From Pig to Spark: An Easy Journey to Spark for Apache Pig Developers

Datetime:2016-08-23 02:37:44          Topic: Spark  Apache Pig  Coder           Share

As a data analyst that primarily used Apache Pig in the past, I eventually needed to program more challenging jobs that required the use of Apache Spark, a more advanced and flexible language. At first, Spark may look a bit intimidating, but this blog post will show that the transition to Spark (especially PySpark) is quite easy.

However, I’m not advocating that you move from Apache Pig to Spark in all cases. Pig is a wonderful language. It’s simple yet efficient when it comes to transforming data through projections and aggregations, and the productivity of Pig can’t be beat for standard Map/Reduce jobs.

Apache Pig has great features, but …

I like to think of Pig as a high-level Map/Reduce commands pipeline. As a former SQL programmer, I find it quite intuitive, and at my organization our Hadoop jobs are still mostly developed in Pig.

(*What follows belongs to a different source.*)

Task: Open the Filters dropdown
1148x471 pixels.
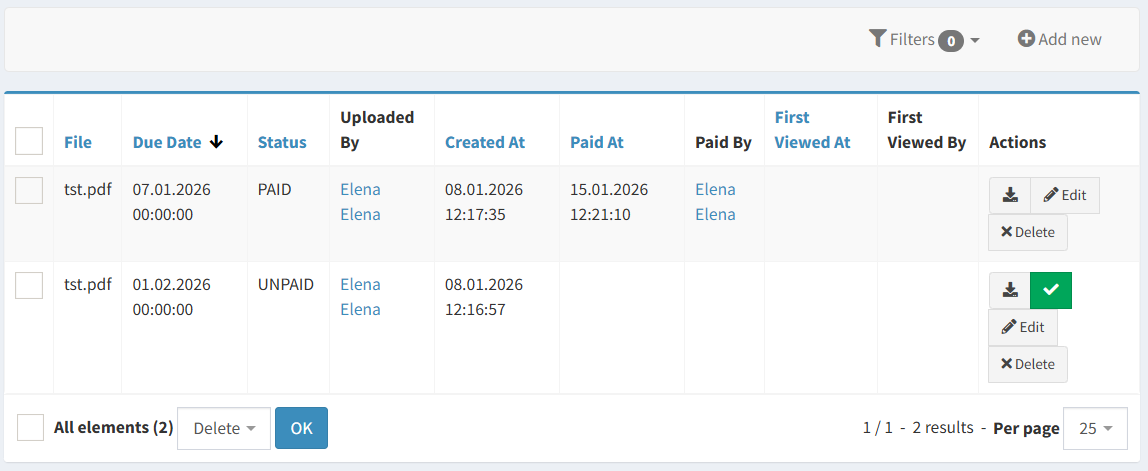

Pig has a lot of qualities: it is stable, scales very well, and integrates natively with the Hive metastore HCatalog. By describing each step atomically, it minimizes conceptual bugs that you often find in complicated SQL code.

But sometimes, Pig has some limitations that makes it a poor programming paradigm to fit your needs. The three main limitations are :

Pig is a pipeline and doesn’t offer loops or code indirections (IF..THEN) which can sometimes be mandatory in your code. As beautifully stated in an article by Jai Ranganathan and Matei Zaharia:


While scripting frameworks like Apache Pig provide many high-level operators as well, Spark allows you to access these operators in the context of a full programming language—thus, you can use control statements, functions, and classes as you would in a typical programming environment.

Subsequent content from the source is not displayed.